Sade, quant à lui, répète à de multiples reprises combien la nature est
un tissu de lois nécessaires auxquelles nul être n'échappe, et combien la
liberté est un concept vain si l'on croit par-là mentionner une liberté de
choix : « Si l'on voulait bien
se persuader que ce système de la liberté est une chimère, et que nous sommes
poussés à tout ce que nous faisons, par une force plus puissante que nous ; si
l'on voulait être convaincu que tout est utile dans le monde, et que le crime
dont on se repent est devenu aussi nécessaire à la nature, que la guerre, la
peste ou la famine, dont elle désole périodiquement les empires, infiniment
plus tranquilles sur toutes les actions de notre vie, nous ne concevrions même
pas le remords, et ma chère Juliette ne me dirait pas que j'ai tort de mettre
sur le compte de la nature, ce qui ne doit être que sur celui de ma dépravation "
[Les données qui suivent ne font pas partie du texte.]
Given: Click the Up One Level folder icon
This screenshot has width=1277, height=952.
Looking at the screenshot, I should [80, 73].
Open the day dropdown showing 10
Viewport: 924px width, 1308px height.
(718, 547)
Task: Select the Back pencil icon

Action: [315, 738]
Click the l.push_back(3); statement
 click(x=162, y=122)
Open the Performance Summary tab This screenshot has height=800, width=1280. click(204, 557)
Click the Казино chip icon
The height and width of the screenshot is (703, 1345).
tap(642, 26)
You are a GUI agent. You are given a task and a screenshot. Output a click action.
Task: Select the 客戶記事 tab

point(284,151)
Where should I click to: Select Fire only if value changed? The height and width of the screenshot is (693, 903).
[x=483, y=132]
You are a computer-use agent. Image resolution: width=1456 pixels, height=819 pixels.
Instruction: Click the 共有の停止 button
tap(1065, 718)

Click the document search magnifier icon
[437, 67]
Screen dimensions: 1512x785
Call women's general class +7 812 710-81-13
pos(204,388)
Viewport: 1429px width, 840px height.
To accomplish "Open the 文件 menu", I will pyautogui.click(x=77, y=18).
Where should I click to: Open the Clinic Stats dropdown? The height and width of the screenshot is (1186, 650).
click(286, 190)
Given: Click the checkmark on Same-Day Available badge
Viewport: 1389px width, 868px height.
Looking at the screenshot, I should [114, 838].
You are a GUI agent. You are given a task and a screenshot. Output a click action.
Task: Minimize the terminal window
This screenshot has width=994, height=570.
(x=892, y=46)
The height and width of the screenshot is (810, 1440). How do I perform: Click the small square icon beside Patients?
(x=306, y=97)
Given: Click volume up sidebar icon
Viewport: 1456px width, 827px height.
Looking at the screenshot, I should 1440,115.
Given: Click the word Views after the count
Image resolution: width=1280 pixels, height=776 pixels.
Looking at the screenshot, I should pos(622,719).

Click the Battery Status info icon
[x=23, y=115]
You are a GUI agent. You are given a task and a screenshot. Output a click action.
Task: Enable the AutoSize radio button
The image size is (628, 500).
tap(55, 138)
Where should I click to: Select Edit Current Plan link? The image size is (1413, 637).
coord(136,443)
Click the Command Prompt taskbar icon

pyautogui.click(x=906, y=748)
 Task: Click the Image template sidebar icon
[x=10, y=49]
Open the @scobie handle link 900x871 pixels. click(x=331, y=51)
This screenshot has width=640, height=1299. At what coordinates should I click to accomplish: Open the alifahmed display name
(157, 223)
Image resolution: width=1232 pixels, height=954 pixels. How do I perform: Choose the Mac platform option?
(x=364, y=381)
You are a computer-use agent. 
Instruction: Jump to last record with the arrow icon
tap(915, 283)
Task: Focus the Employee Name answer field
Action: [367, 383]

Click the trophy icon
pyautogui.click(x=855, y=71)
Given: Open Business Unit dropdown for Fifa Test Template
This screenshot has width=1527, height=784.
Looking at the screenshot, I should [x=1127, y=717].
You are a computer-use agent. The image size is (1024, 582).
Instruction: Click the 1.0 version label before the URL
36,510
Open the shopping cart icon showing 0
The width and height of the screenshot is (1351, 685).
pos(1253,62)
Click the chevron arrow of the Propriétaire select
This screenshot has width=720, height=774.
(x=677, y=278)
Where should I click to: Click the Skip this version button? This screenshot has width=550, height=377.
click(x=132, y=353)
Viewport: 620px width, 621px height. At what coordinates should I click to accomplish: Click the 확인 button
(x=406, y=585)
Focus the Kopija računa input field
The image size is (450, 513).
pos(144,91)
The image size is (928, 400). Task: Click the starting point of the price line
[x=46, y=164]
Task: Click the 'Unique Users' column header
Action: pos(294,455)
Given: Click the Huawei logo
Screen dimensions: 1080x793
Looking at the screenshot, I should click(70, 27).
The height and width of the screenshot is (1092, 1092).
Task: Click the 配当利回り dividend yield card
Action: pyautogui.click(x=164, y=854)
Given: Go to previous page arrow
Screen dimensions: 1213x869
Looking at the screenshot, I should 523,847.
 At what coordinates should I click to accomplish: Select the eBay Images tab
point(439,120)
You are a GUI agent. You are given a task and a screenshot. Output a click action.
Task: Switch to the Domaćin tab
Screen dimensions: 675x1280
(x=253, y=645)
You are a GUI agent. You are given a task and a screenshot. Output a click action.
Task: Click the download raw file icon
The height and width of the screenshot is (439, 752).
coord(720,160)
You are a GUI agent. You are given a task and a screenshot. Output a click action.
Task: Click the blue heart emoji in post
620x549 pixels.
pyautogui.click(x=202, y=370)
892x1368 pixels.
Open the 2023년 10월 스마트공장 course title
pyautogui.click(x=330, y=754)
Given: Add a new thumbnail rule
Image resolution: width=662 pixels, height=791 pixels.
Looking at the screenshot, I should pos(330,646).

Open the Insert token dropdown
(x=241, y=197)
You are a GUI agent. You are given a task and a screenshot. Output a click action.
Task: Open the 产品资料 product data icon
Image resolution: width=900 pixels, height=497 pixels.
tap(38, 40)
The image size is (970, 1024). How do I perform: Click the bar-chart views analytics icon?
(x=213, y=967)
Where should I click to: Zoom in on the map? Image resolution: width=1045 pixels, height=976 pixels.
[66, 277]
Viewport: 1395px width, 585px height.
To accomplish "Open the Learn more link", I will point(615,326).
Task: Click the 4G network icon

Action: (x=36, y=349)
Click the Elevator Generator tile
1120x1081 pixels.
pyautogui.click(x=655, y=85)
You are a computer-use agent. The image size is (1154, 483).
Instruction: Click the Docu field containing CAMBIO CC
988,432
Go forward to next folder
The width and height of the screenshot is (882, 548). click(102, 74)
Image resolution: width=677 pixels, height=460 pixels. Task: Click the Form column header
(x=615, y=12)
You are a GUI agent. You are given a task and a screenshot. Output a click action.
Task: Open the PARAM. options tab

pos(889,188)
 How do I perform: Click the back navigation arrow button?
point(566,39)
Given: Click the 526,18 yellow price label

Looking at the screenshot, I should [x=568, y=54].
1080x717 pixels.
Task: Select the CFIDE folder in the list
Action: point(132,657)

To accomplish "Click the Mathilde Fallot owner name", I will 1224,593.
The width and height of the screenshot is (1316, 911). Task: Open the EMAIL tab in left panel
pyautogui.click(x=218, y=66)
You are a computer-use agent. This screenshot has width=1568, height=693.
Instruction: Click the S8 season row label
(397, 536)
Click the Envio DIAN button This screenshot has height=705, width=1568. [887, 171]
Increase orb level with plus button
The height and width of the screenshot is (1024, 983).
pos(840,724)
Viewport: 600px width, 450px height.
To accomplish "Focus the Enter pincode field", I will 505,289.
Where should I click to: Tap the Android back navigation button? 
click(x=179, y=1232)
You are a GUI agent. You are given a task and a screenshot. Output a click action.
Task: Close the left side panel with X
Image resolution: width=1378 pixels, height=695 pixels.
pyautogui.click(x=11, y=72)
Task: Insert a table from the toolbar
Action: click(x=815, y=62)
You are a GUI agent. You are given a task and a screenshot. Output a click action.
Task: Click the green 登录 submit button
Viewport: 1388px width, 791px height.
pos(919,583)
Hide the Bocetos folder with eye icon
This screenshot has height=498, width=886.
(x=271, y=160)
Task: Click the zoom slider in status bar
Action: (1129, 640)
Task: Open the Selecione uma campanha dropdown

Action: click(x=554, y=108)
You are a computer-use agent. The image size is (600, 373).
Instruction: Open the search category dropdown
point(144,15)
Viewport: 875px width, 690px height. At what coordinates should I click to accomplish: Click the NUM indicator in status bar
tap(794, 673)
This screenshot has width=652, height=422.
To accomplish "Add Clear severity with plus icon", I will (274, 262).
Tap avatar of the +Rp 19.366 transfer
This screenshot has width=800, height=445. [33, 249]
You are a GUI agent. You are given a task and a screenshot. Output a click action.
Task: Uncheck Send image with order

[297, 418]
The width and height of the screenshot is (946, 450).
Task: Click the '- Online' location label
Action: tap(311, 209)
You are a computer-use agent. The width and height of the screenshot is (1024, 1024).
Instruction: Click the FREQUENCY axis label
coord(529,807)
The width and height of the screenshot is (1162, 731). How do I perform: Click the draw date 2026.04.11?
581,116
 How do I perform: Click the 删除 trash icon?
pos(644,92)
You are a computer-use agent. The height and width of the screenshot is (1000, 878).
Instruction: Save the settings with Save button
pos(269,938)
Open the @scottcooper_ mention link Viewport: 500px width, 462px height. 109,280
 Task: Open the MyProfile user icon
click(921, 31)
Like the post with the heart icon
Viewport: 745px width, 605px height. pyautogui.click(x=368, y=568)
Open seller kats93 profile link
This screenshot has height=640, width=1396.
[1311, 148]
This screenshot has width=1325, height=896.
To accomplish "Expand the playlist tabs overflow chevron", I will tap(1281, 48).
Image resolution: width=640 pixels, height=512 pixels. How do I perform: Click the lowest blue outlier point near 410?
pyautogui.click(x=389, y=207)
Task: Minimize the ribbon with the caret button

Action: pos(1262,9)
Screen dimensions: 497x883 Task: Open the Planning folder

Sade, Leçon de Clairwill à Juliette.
Un autre élément consubstantiel à la nature semble aussi se retrouver chez
Spinoza et Sade. Chez Sade comme chez Spinoza, tout être se définit en premier
(et en dernier) lieu par le désir qui le constitue et qui le pousse à
déployer son existence dans les limites de son naturel propre. Mais la vision
spinoziste et sadienne s’écarte sur un point et non des moindres : celui
de la conception de l’homme.
Dans les termes de Spinoza, ce désir, appelé conatus, constitue
un effort, une tension, un élan pour persévérer dans son être propre, et il
est absolument universel. « Il en découle une identité
de nature de l'homme avec les autres êtres, « lesquels sont tous animés, bien
qu'à des degrés divers » (Ethique 2, Prop. 13) au sens de tous tenir leur
essence de cette nature qui est puissance et qui se manifeste en eux par le
désir de persévérer dans l'être ».
Pour Spinoza l'homme bénéficie d'une supériorité sur tous les animaux du
fait de sa complexion corporelle plus grande et plus diversifiée qu'eux,
laquelle lui permet, à lui et à lui seul, de parvenir à la raison
Pour Sade il en est tout autrement :
« Quoi, cette qualité divine [l'immortalité], disons mieux, cette
qualité impossible à la matière, pourrait appartenir à cet animal, que l'on
appelle un homme. Celui qui boit, mange, se perpétue comme les bêtes, qui n'a
pour tout bienfait qu'un instinct un peu plus raffiné, pourrait prétendre à un
sort si différent, que celui de ces mêmes bêtes ; cela peut-il s'admettre une
minute ? », « Ah ! Si le malheureux a quelque avantage sur les
animaux, combien ceux-ci n'en ont-ils pas à leur tour sur lui ?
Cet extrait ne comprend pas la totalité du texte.